Goal of the exercise
Before you return the lines below, strip out any images and keep every word as written.

(Pixel coordinate grounding data)
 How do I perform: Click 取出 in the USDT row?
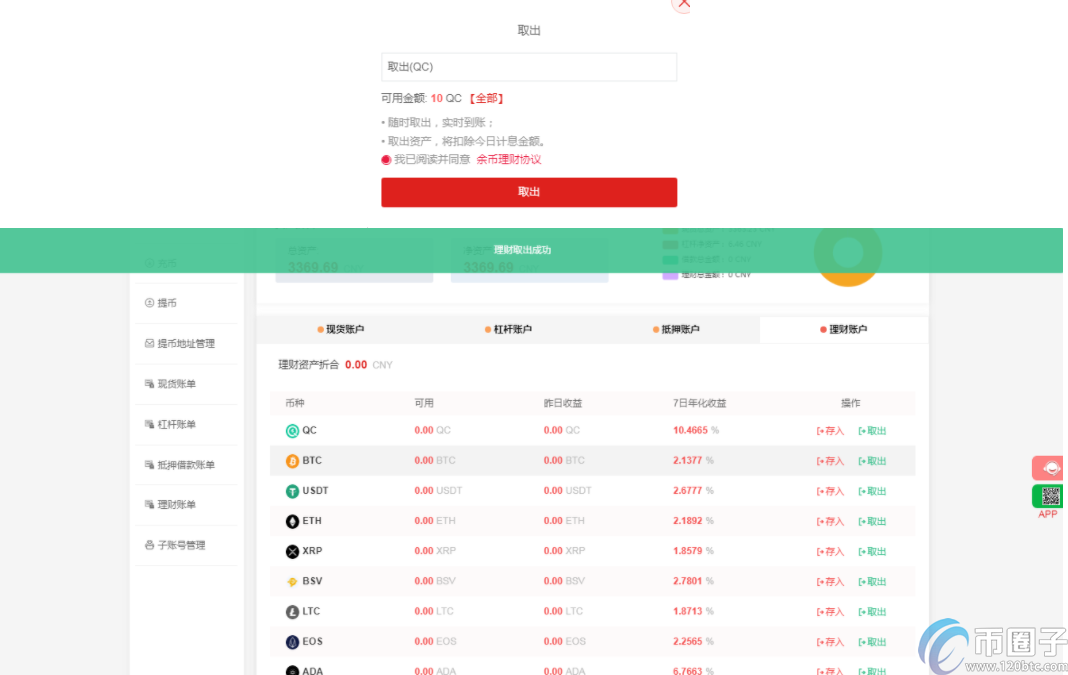coord(872,491)
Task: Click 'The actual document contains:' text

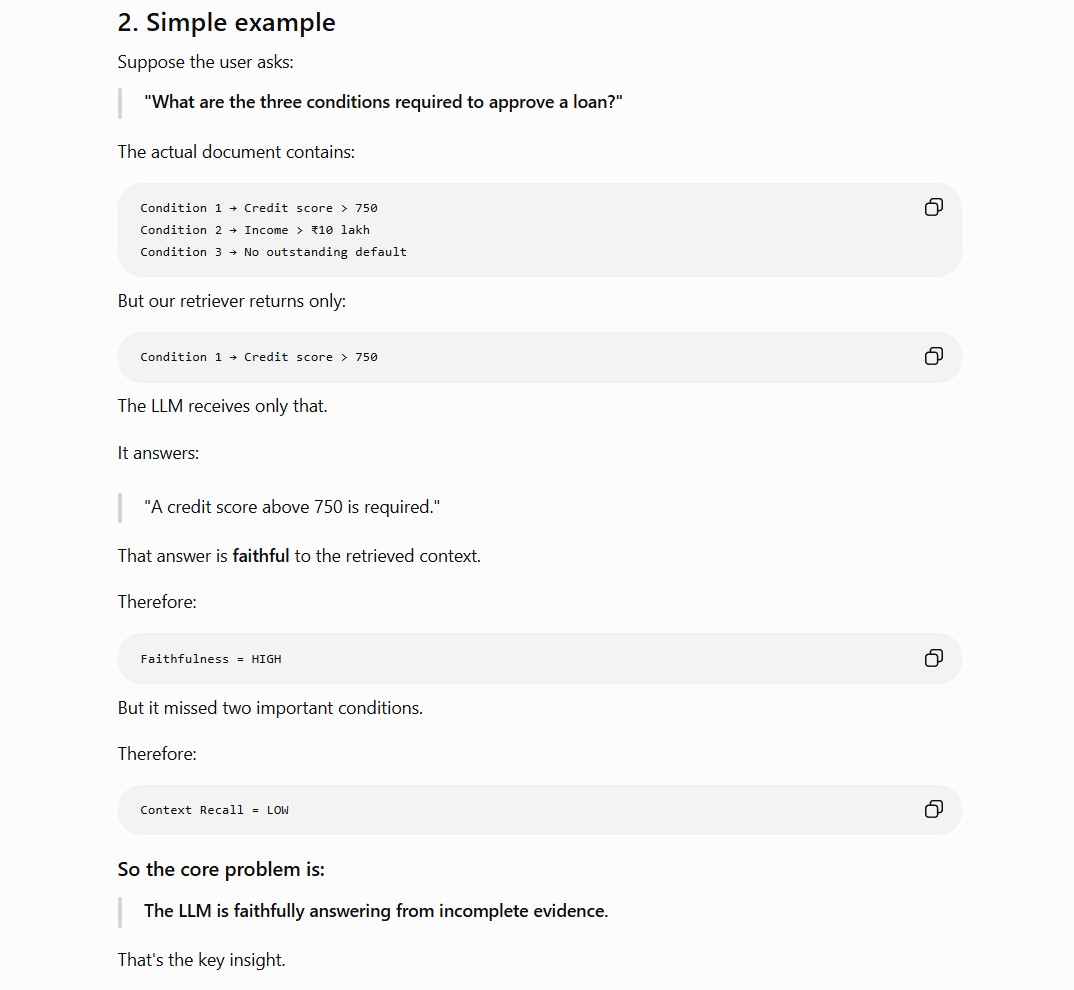Action: point(236,152)
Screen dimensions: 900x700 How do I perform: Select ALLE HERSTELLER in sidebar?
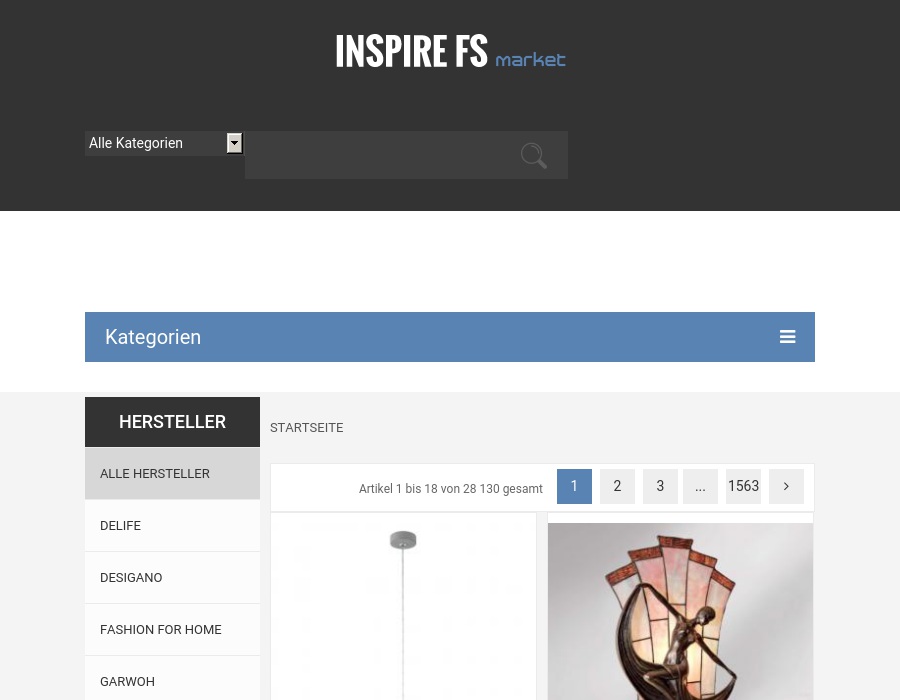click(172, 473)
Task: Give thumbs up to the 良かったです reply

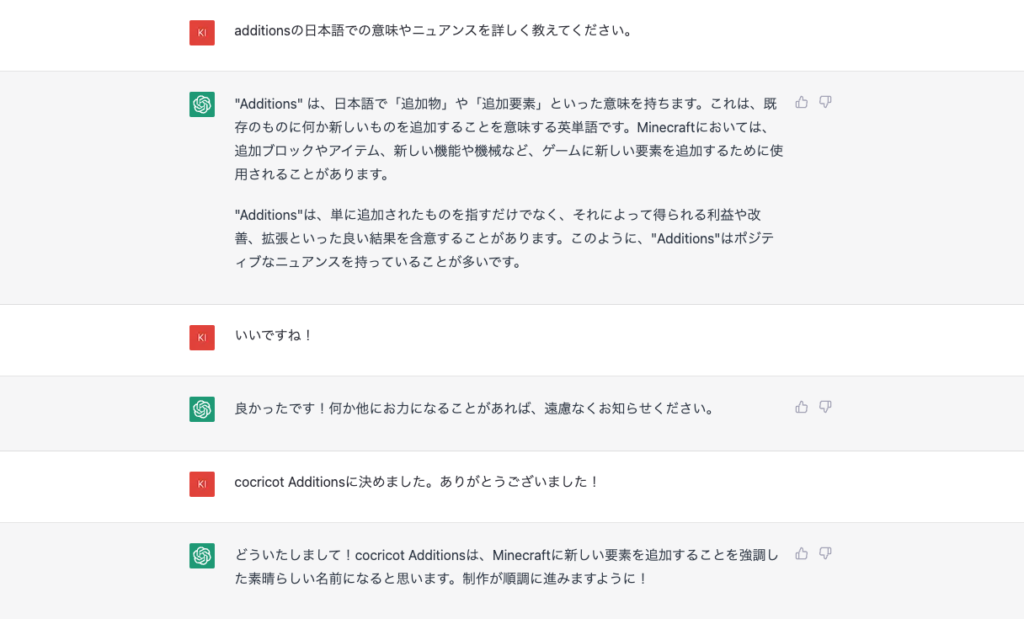Action: (x=801, y=407)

Answer to this exercise
 How do I perform: Click 取出 in the USDT row?
coord(872,491)
Task: Click 'The actual document contains:' text

Action: point(236,152)
Screen dimensions: 900x700 How do I perform: Select ALLE HERSTELLER in sidebar?
click(172, 473)
Task: Give thumbs up to the 良かったです reply

Action: (x=801, y=407)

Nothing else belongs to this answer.